» **Provided data**:
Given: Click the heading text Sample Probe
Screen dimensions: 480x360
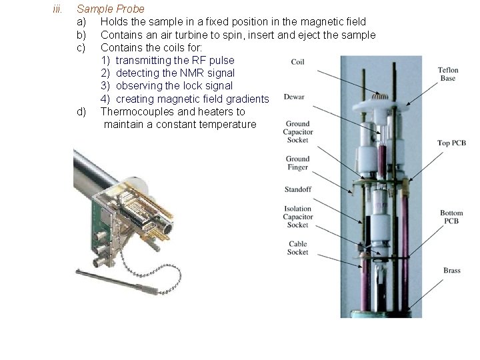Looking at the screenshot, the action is point(111,9).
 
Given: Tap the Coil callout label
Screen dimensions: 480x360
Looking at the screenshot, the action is point(297,62).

» **Direction**: Put the records above into a numbered list with one line per item, leaving out the blank lines and the pictures.

» **Answer to the exercise**:
1. Given: Click the heading text Sample Probe
2. Screen dimensions: 480x360
3. Looking at the screenshot, the action is point(111,9).
4. Given: Tap the Coil callout label
5. Screen dimensions: 480x360
6. Looking at the screenshot, the action is point(297,62).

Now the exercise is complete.